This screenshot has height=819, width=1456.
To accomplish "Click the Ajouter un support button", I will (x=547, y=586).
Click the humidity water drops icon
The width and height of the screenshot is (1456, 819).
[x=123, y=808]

----------

### Your objective:
The answer is all of the material, given again exactly.

### Completed task:
This screenshot has height=819, width=1456.
To accomplish "Click the Ajouter un support button", I will (x=547, y=586).
Click the humidity water drops icon
The width and height of the screenshot is (1456, 819).
[x=123, y=808]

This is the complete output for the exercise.